## Task requirements
- A) Return the passage of the TV reactions excerpt starting with "PopWatch thinks Jack" and going on through "a lifeless episode.", copied word for word.
- B) In the TV reactions excerpt, how did TV Squad view Renee's death?

## Source extract
▬▬▬▬▬▬
PopWatch thinks Jack and Renee’s awkward bookcase make-out didn’t deliver a proper climax.
TV Squad also thought Renee’s death was a cheap move to jump-start a lifeless episode.
▬▬▬▬▬▬
## Data provided
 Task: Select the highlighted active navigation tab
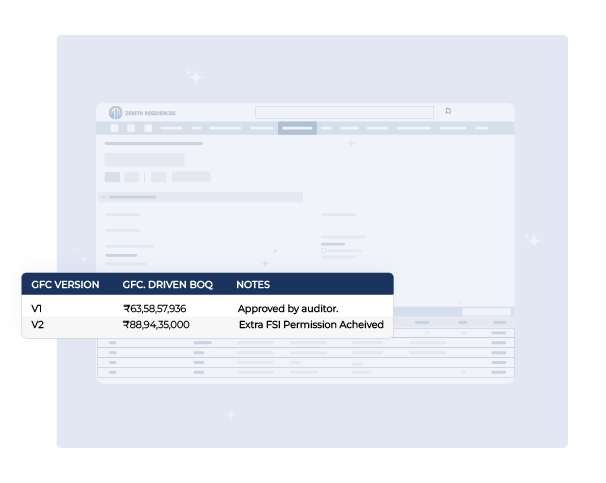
▬▬▬▬▬▬
## Answers per task
- A)
PopWatch thinks Jack and Renee’s awkward bookcase make-out didn’t deliver a proper climax.
TV Squad also thought Renee’s death was a cheap move to jump-start a lifeless episode.

- B) TV Squad thought it was a cheap move to jump-start a lifeless episode.